__WORK TASK__. Restate the entries below exactly, and keep all images out of the answer.

__SUPPLIED RECORDS__.
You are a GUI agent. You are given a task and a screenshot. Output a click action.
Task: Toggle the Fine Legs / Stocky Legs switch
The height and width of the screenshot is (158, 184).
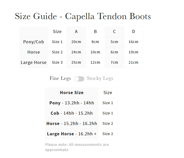(79, 79)
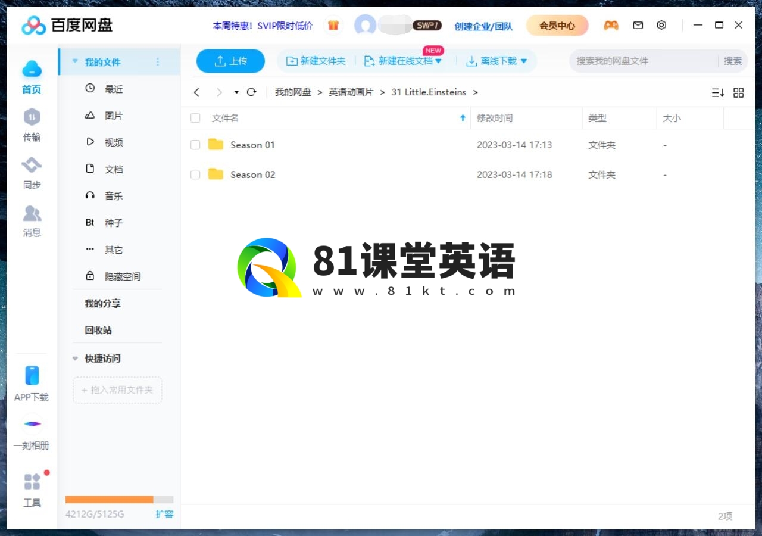The height and width of the screenshot is (536, 762).
Task: Tick the Season 02 checkbox
Action: (x=195, y=174)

__RESULT FOR THIS EXERCISE__.
You are a GUI agent. You are given a task and a screenshot. Output a click action.
Task: Toggle the Fine Legs / Stocky Legs switch
The height and width of the screenshot is (158, 184).
(79, 79)
The height and width of the screenshot is (536, 762).
Task: Tick the Season 02 checkbox
Action: (x=195, y=174)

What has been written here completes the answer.